While there are many variations, APMs help healthcare stakeholders (payers, manufacturers and providers) put a measurable framework around the value of care. As a result, they’re likely to hasten the shift toward value-based care—if the metrics are measurable.
THE PROMISES AND THE PAIN POINTS
APMs hold a lot of promise, but there are many difficulties when it comes to implementation. Let’s go back to the original quandary: How do you measure value? Defining and assessing the value of care likely involves a great deal of data and analysis. However, many organizations struggle with systems integration and use isolated technology platforms across multiple data vendors and providers. Others have yet to be brought up to speed when it comes to things like adopting electronic health records or developing a patient portal. Plus, many payers and practices have limited internal resources (from a people and a technology standpoint) and have difficulties accessing clinical data and sharing it across the organization.
Let’s look at one example of the quality metrics for the OCM. Overall cost savings is one of the OCM’s quality measures. How do you measure savings? What do you compare it to? You may compare total costs over time to see if there’s a per-patient reduction in cost. This might be a simple method, but is it a true measure of value? Should we couple that with a reduction in adverse events, a reduction in ER visits per patient, or a reduction in hospitalizations for related and treated diagnoses? These data are hard to collect since they might be sitting in multiple databases. And not only is it difficult to get, but it’s also difficult to analyze.
These issues are major obstacles to getting stakeholder buy-in. And yet, while the barriers to widespread adoption are many, the use of APMs has increased steadily in the past two years. In 2020, commercial adoption of APMs was 36% and Medicaid adoption was 35%, and nearly 41% of healthcare payments, representing 80% of covered lives, were reimbursed using an APM. Plus, 87% of payers believe that APM adoption will continue to increase.

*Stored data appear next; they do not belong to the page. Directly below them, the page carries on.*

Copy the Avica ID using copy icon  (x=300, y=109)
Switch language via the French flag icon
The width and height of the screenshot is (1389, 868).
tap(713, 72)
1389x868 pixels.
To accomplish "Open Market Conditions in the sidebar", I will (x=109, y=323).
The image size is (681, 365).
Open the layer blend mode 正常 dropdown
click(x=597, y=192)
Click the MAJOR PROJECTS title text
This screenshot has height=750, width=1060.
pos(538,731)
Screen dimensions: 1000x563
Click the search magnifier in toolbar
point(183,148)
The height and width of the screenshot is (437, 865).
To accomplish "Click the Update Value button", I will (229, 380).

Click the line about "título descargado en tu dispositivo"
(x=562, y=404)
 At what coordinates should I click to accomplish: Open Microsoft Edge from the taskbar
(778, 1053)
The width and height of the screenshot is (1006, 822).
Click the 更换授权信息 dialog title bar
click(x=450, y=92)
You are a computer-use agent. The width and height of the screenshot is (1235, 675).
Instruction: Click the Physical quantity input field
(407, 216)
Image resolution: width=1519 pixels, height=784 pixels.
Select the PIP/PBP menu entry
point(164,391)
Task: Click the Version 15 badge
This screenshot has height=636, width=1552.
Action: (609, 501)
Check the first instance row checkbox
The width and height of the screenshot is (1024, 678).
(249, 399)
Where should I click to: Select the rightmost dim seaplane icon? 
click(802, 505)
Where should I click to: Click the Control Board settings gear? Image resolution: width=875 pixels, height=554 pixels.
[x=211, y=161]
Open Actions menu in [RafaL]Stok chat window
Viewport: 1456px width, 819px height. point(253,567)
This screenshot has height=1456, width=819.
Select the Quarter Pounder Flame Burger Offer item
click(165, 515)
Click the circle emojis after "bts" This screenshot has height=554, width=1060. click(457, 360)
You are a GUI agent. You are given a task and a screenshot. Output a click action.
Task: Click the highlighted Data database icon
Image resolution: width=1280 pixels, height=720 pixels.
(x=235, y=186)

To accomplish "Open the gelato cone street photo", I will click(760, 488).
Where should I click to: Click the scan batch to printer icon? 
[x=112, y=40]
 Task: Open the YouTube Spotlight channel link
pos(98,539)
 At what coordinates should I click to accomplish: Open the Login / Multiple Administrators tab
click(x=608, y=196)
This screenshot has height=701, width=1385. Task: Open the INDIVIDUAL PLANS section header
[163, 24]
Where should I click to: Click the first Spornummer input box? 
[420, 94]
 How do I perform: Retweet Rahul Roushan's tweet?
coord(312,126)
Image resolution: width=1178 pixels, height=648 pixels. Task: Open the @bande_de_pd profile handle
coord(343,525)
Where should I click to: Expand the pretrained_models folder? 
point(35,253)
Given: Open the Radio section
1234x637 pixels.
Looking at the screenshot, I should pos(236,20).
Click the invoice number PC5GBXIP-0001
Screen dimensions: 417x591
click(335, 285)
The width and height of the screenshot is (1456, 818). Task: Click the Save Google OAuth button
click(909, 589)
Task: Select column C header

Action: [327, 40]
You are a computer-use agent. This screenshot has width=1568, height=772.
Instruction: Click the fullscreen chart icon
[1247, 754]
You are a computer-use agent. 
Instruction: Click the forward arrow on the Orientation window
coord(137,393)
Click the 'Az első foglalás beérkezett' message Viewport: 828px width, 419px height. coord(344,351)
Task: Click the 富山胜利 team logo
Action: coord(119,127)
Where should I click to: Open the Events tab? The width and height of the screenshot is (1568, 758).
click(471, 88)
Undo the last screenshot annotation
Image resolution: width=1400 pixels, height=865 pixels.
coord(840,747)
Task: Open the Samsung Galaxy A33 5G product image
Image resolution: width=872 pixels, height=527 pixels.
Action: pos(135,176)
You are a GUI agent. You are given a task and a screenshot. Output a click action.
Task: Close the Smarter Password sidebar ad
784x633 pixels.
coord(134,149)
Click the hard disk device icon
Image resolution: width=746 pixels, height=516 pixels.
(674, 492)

Clearly, APMs aren’t going away. So what do pharma companies need to know to ensure that they can prove the value of their products?
WHY COLLABORATION IS KEY
A value-based approach can expand manufacturers’ opportunities for reimbursement. If pharma organizations can understand APMs, they’ll have insight into how payers are assessing value—and what that means in terms of coverage for their product. Using this information can help pharma companies improve their contracting efforts for better reimbursement and rebating.
More specifically, if a manufacturer knows the details of their target IDN’s APM, they can provide the account team the data that they need to help them measure value (per the APM’s parameters). This creates an opportunity to contract for something other than a traditional rebate. They can even restructure the rebate agreement based on value, perhaps to include covering the cost of their product if the patient doesn’t respond positively to treatment. Returning to the OCM example I mentioned earlier, this alone will reduce the overall costs per patient per the OCM’s quality metric. If the patient does respond positively, no rebate will need to be paid. Everyone walks away having spent less money than they thought.
Also, given the many disparate data sources—from electronic medical records to claims data, specialty pharmacy data and disease registries—pharma companies can show health plans both current and future trends, as well as gaps where patients aren’t receiving quality care. They can also show where new products will increase value and meet the IDN’s quality metrics.
To get the most out of APMs and help facilitate the shift toward value-based care, health plans, providers and manufacturers will need to work together to achieve a model where everyone can benefit, and where each patient can get the best possible outcome. Manufacturers who keep an eye on the future of healthcare—and stay one step ahead—will be well-positioned for future success.